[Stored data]

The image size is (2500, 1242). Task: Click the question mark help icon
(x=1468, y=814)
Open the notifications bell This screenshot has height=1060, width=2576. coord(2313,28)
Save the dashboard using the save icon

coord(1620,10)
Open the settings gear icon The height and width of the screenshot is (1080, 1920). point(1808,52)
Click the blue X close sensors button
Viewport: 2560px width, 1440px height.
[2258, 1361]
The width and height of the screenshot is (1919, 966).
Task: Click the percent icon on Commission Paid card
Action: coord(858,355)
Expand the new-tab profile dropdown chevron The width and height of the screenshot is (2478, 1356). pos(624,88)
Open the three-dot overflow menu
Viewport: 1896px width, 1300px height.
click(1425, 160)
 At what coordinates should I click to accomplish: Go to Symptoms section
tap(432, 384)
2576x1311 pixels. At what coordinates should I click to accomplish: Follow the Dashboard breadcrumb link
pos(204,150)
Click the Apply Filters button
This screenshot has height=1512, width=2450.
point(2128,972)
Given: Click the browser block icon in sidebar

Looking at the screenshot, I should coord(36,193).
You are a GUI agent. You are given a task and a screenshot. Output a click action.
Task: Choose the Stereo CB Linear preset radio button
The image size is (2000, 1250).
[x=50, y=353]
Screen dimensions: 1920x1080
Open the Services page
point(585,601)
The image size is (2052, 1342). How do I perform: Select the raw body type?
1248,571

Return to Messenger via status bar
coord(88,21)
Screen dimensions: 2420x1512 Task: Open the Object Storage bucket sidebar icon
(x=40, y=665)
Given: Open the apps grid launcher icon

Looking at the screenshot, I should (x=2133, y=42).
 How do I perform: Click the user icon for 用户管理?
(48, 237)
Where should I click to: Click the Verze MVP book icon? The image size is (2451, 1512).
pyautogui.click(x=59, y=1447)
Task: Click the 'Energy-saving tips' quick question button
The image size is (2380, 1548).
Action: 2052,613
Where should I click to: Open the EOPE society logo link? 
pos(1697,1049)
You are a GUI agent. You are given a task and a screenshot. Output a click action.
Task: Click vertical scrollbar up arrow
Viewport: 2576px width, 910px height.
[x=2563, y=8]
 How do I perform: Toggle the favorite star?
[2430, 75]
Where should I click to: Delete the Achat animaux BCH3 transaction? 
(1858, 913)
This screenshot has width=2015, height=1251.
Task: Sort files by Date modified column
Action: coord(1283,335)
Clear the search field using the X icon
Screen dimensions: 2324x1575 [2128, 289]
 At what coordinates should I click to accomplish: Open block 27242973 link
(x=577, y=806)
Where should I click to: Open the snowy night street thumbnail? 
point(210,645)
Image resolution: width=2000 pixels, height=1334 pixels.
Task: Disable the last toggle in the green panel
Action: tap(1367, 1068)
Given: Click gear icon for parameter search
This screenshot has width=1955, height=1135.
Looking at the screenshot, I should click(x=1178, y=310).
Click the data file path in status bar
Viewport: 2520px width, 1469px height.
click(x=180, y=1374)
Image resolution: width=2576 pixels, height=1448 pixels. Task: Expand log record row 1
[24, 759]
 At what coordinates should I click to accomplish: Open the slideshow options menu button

:: WHAT TO WORK ON ::
Would you please write the entries out again in full, exactly as given?

:: EXERCISE RESPONSE ::
The image size is (2500, 1242). Task: Click the question mark help icon
(x=1468, y=814)
Open the notifications bell This screenshot has height=1060, width=2576. coord(2313,28)
Save the dashboard using the save icon

coord(1620,10)
Open the settings gear icon The height and width of the screenshot is (1080, 1920). point(1808,52)
Click the blue X close sensors button
Viewport: 2560px width, 1440px height.
[2258, 1361]
The width and height of the screenshot is (1919, 966).
Task: Click the percent icon on Commission Paid card
Action: coord(858,355)
Expand the new-tab profile dropdown chevron The width and height of the screenshot is (2478, 1356). pos(624,88)
Open the three-dot overflow menu
Viewport: 1896px width, 1300px height.
click(1425, 160)
 At what coordinates should I click to accomplish: Go to Symptoms section
tap(432, 384)
2576x1311 pixels. At what coordinates should I click to accomplish: Follow the Dashboard breadcrumb link
pos(204,150)
Click the Apply Filters button
This screenshot has height=1512, width=2450.
point(2128,972)
Given: Click the browser block icon in sidebar

Looking at the screenshot, I should coord(36,193).
You are a GUI agent. You are given a task and a screenshot. Output a click action.
Task: Choose the Stereo CB Linear preset radio button
The image size is (2000, 1250).
[x=50, y=353]
Screen dimensions: 1920x1080
Open the Services page
point(585,601)
The image size is (2052, 1342). How do I perform: Select the raw body type?
1248,571

Return to Messenger via status bar
coord(88,21)
Screen dimensions: 2420x1512 Task: Open the Object Storage bucket sidebar icon
(x=40, y=665)
Given: Open the apps grid launcher icon

Looking at the screenshot, I should (x=2133, y=42).
 How do I perform: Click the user icon for 用户管理?
(48, 237)
Where should I click to: Click the Verze MVP book icon? The image size is (2451, 1512).
pyautogui.click(x=59, y=1447)
Task: Click the 'Energy-saving tips' quick question button
The image size is (2380, 1548).
Action: 2052,613
Where should I click to: Open the EOPE society logo link? 
pos(1697,1049)
You are a GUI agent. You are given a task and a screenshot. Output a click action.
Task: Click vertical scrollbar up arrow
Viewport: 2576px width, 910px height.
[x=2563, y=8]
 How do I perform: Toggle the favorite star?
[2430, 75]
Where should I click to: Delete the Achat animaux BCH3 transaction? 
(1858, 913)
This screenshot has width=2015, height=1251.
Task: Sort files by Date modified column
Action: coord(1283,335)
Clear the search field using the X icon
Screen dimensions: 2324x1575 [2128, 289]
 At what coordinates should I click to accomplish: Open block 27242973 link
(x=577, y=806)
Where should I click to: Open the snowy night street thumbnail? 
point(210,645)
Image resolution: width=2000 pixels, height=1334 pixels.
Task: Disable the last toggle in the green panel
Action: tap(1367, 1068)
Given: Click gear icon for parameter search
This screenshot has width=1955, height=1135.
Looking at the screenshot, I should click(x=1178, y=310).
Click the data file path in status bar
Viewport: 2520px width, 1469px height.
click(x=180, y=1374)
Image resolution: width=2576 pixels, height=1448 pixels. Task: Expand log record row 1
[24, 759]
 At what coordinates should I click to accomplish: Open the slideshow options menu button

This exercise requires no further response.